Transfer all of the lines below in full, subtracting 140 from every coordinate in the answers. Leave the pictures out.

_Data in this exercise_
= = =

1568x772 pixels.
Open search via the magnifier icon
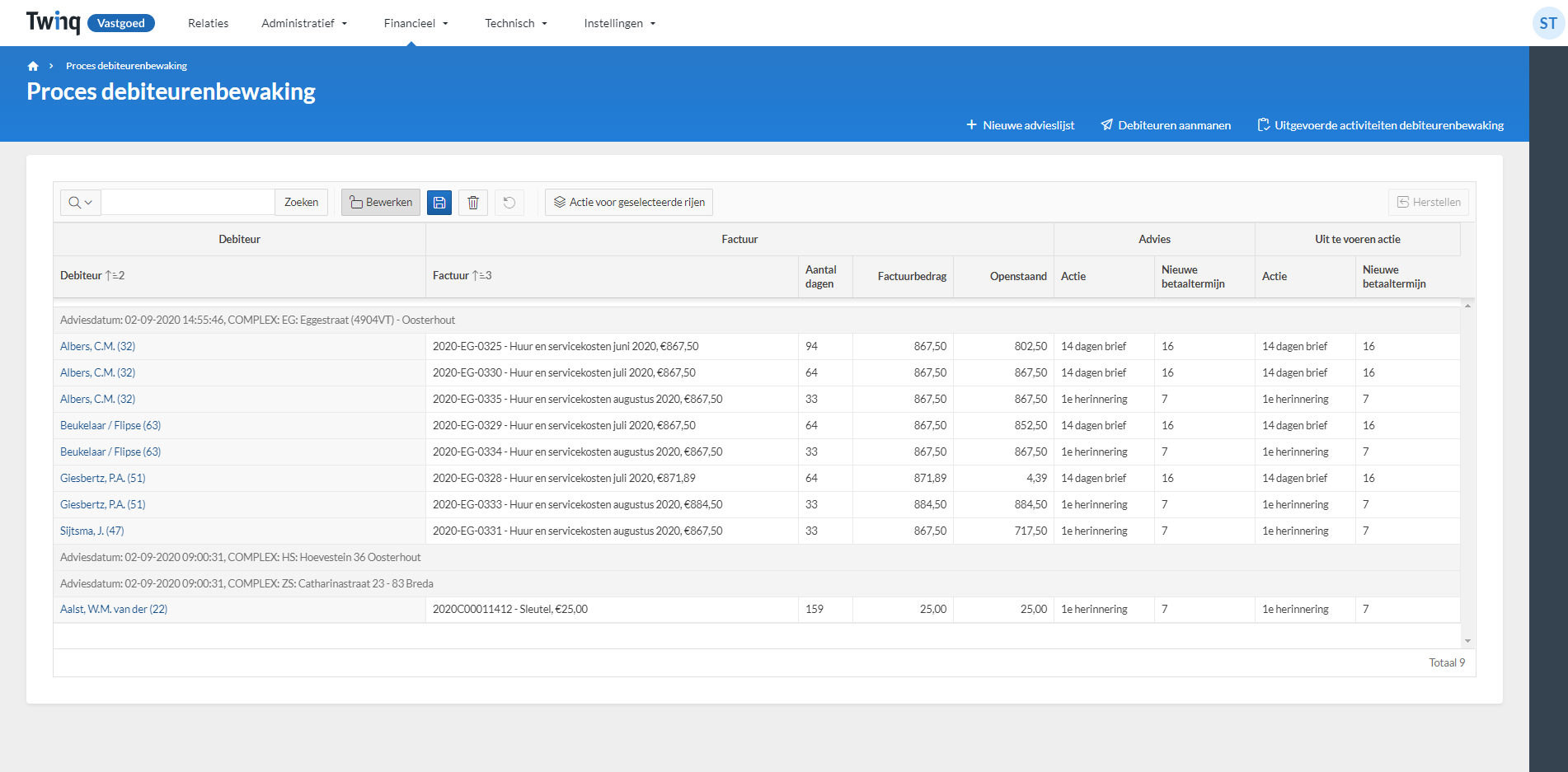(73, 202)
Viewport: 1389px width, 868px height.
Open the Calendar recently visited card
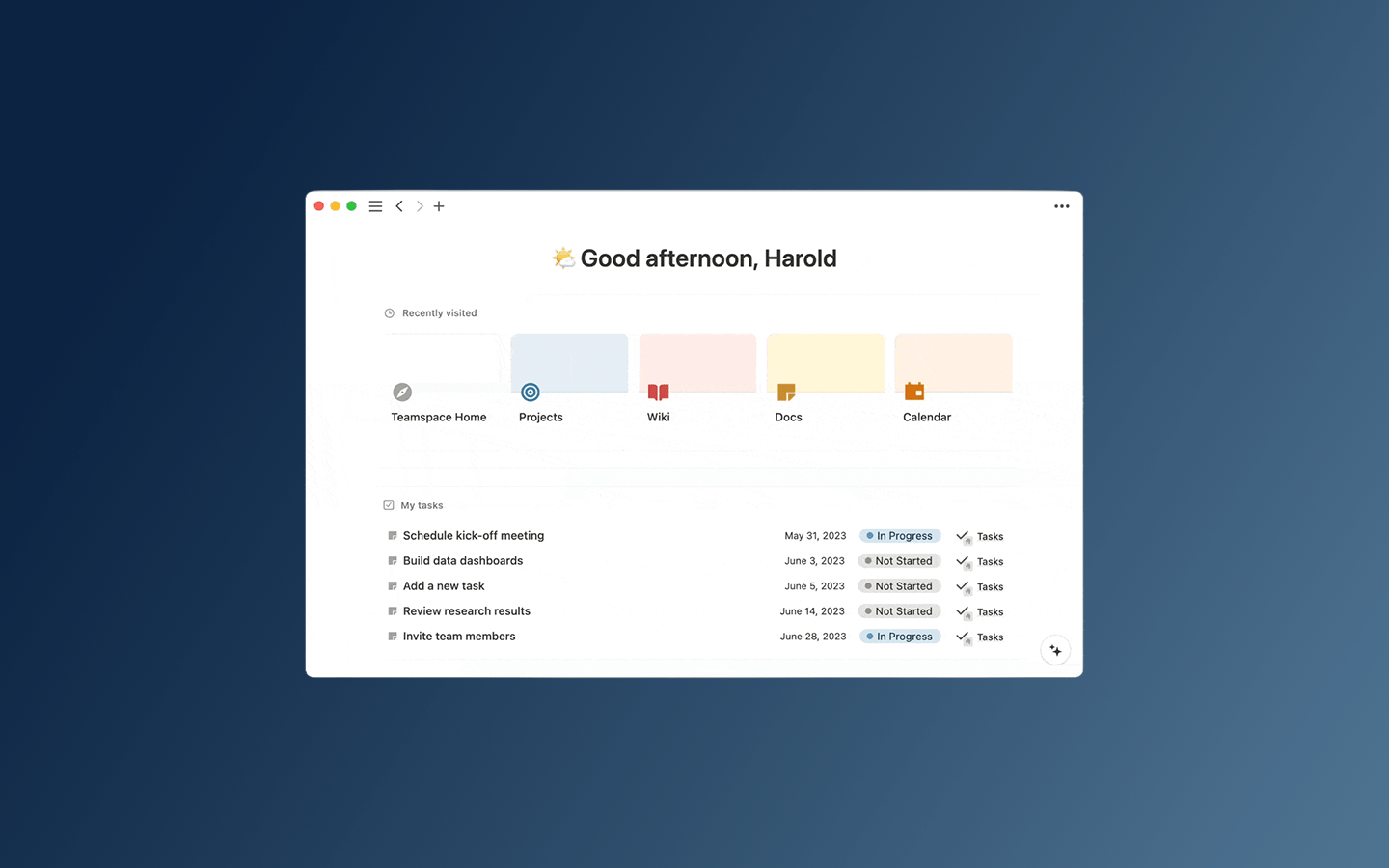coord(953,379)
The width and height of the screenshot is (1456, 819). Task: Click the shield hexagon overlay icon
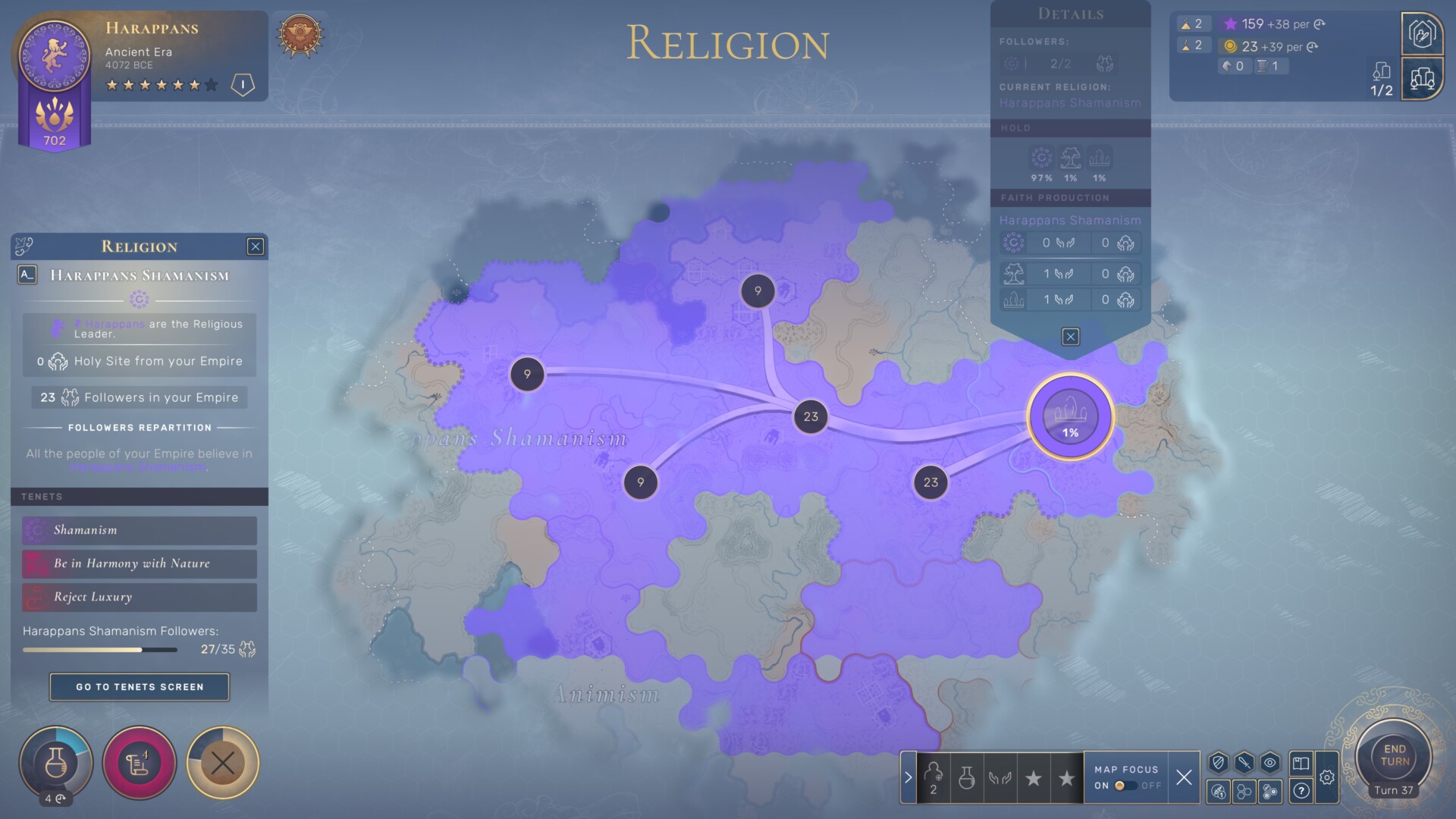click(1219, 763)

= = =

_Complete answer_
1568x772 pixels.
Open search via the magnifier icon
(-67, 62)
Viewport: 1389px width, 868px height.
Open the Calendar recently visited card
coord(813,239)
The width and height of the screenshot is (1456, 819). Task: Click the shield hexagon overlay icon
click(1079, 623)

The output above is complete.